Erstellt am 10. April 2017, 10:03

von Nadja Straubinger

Leerstände sollen verhindert werden. Gemeinsam wollen 14 Gemeinden alle Immobilienangebote auf einer Webseite anbieten.

Petra Gastecker, Hürms Bürgermeister Johannes Zuser, LEADER-Obmann Anton Gonaus, Petra Scholze-Simmel und Johanna Eder präsentierten die neue Webseite www.mitten-im-mostviertel.at.  |  NOEN, Streimelweger

„Die besten Schuhe finden keinen Abnehmer, wenn sie nicht in der Auslage stehen“, erklärt LEADER-Geschäftsführer und Kirchbergs Bürgermeister Anton Gonaus, warum 14 Gemeinden der Region jetzt ihre Wohnstandortvermarktung gemeinsam durchführen wollen.

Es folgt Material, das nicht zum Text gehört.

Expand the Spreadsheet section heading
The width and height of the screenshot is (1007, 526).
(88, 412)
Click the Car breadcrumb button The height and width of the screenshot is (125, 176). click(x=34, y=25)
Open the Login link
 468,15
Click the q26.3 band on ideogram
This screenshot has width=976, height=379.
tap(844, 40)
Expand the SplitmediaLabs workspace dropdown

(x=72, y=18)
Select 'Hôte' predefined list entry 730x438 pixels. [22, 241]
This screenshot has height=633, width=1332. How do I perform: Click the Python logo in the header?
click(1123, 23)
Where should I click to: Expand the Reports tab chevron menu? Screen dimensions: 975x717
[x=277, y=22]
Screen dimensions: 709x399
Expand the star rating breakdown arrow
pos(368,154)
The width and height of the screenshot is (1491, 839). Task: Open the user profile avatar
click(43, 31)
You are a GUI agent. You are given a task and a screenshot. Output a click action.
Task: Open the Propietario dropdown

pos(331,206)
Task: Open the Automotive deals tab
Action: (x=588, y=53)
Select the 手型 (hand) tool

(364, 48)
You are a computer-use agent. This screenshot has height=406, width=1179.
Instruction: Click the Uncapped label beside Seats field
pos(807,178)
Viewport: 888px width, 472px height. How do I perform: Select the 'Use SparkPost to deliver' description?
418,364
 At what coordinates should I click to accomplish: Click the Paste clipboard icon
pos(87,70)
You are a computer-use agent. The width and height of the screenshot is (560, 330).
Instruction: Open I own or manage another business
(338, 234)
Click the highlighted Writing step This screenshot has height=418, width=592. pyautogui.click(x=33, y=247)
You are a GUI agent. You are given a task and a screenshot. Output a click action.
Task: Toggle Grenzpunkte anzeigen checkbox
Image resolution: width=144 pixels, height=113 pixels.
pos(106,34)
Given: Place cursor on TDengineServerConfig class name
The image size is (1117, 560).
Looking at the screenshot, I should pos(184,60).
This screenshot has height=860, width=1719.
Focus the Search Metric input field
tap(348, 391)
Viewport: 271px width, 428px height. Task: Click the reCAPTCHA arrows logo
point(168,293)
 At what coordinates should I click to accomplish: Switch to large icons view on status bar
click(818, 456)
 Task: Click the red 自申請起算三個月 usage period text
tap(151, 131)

Es gebe viele Leerstände in den Gemeinden — und das mache es schwieriger, ein schönes Ortsbild auf Dauer zu halten. „Wir wollen jetzt etwas gegen diese Leerstände unternehmen und das Image verbessern“, betont Gonaus. Dabei helfen soll die neue Webseite.

Auch Standortinfos enthalten

Derzeit sind dort 122 Objekte zu finden. Ziel ist es, die Angebote rasch zu erhöhen. „Wir wollen hier etwas aufbauen, dass hoffentlich auch genutzt wird“, so Gonaus. Die Webseite enthält neben Immobilien-Angeboten auch Standortinfos der Gemeinden sowie Informationen zum Thema Wohnen. Außerdem erzählen Privatpersonen, wieso sie ihre Gemeinde lebenswert finden.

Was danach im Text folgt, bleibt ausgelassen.